Your PC probably can’t run Crysis.

Crysis Remastered
Credit: Crytek / Saber Interactive

In 2007 Crysis hit the shelves and set a new benchmark for PC gaming visuals. Skip forward 13 years and we see the arrival of Crysis remastered. Remaining true to the original, remastered is still a pretty game and the open world of Lingshan offers lots of scope to plan out your tactics in advance.

Crysis was famous for pushing PC hardware to its limits spawning the good old catchphrase ‘but can it run Crysis’ when discussing PC builds. Remastered maintains this reputation and even features a graphics setting called ‘can it run Crysis’ designed to push your rig to the maximum.
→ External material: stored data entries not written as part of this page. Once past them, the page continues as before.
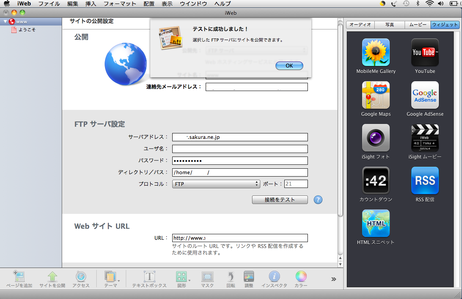This screenshot has width=462, height=299.
Task: Add the MobileMe Gallery widget
Action: [x=375, y=53]
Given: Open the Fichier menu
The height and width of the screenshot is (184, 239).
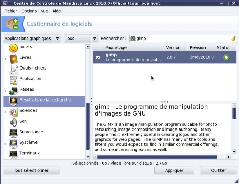Looking at the screenshot, I should coord(11,11).
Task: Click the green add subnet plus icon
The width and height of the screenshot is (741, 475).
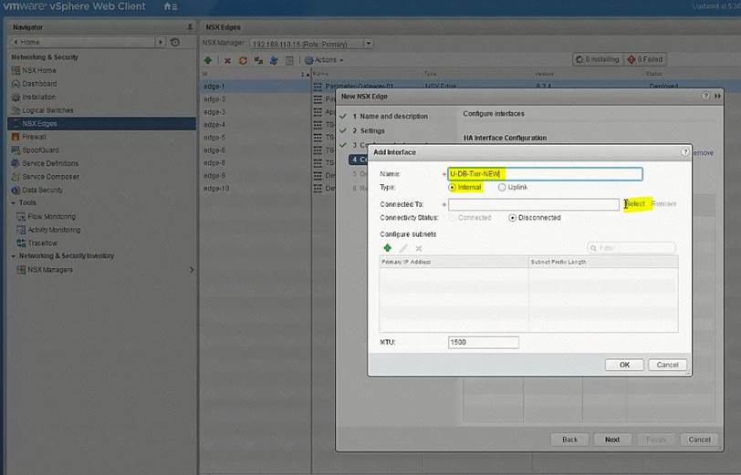Action: point(387,248)
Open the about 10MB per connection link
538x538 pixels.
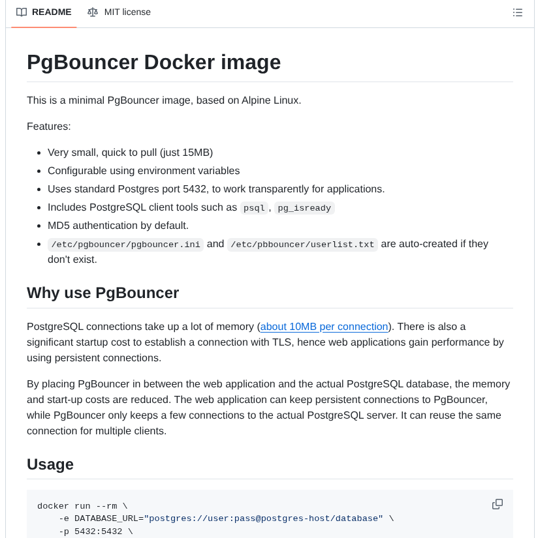[x=324, y=326]
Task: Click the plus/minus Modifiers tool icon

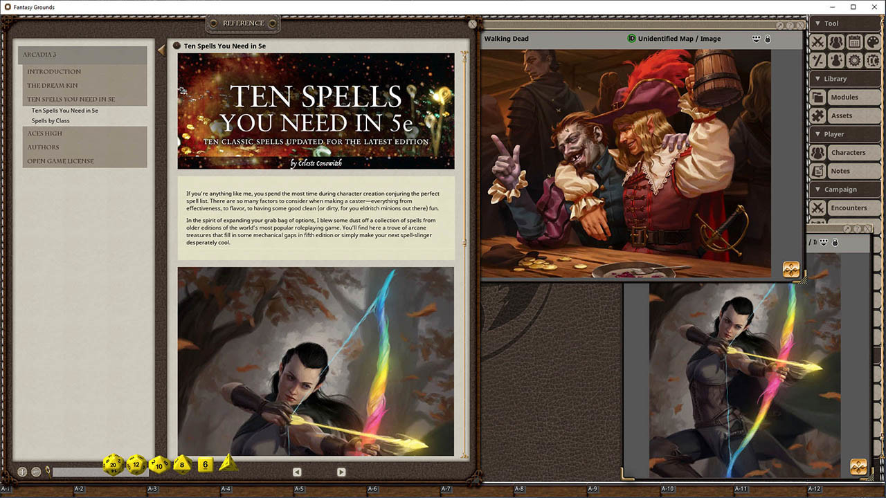Action: [x=819, y=60]
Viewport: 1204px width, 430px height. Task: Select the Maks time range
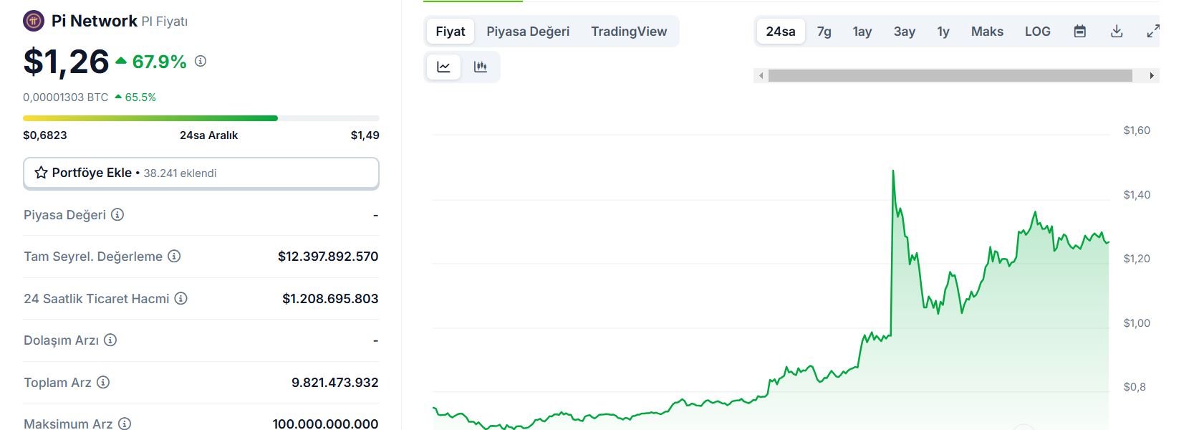[987, 32]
Despite all of the hype around graphics I found remastered to be a bit visually underwhelming. Don’t get me wrong, the world still looks nice, there is a long draw distance and high-resolution textures but this was all completely ruined by framerates that insist on ping-ponging all over the place.

Check out the first 20 minutes of gameplay in the video below:

I’m playing on a fairly decent rig but when you hear Crysis Remastered project lead Steffen Halbig saying there isn’t a card available that can hit 30 FPS at 4K with this quality preset (he did say that before the RTX 3090 was announced) I have to wonder what the point is. The only way to get decent performance is to lower settings which makes the graphical improvements for nought.

Set on the island of Lingshan you take on the role of Nomad, a soldier equipped with a state of the art nano suit that gives the player lots of tactical options. Want to play it stealthy, use camo mode, want to go in all guns blazing, use armour mode. You can switch up styles on the fly too meaning you can adapt to any given situation quickly.

Crysis Remastered
Credit: Crytek / Saber Interactive

Whilst combat can sometimes be incredible it can also be dreadful at moments. Early on in the game, I was using the binoculars to scout out an enemy base with not one enemy to be seen. Upon my approach to the base, I clearly crossed some invisible line that would cause the enemy to spawn resulting in twenty or so enemies knowing my exact location in an instant. Why put an item in the game that should allow you to plan things from a distance if the gameplay is going to completely ignore this fact?

The enemy is also blessed with god-like aiming skills which only served for each combat encounter to degenerate into the same formula once engaged. It’s either a choice of hide and seek or go full-on berserker mode with armour mode and a shotgun, there was never any in between where I felt in control of the situation. Perhaps this is intentional as I’m sure real combat is like that but it did make things become repetitive very quickly.

Crysis Remastered
Credit: Crytek / Saber Interactive

To sum up, Crysis Remastered is a reasonable FPS game but has most definitely been taken over by more modern shooters. The Ascension chapter from the original is missing for some reason and there are no multiplayer options available. Crysis remastered is OK but no better than that. I’d recommend it if you want to take a trip down memory lane to see the improved visuals but otherwise, I’d leave it alone.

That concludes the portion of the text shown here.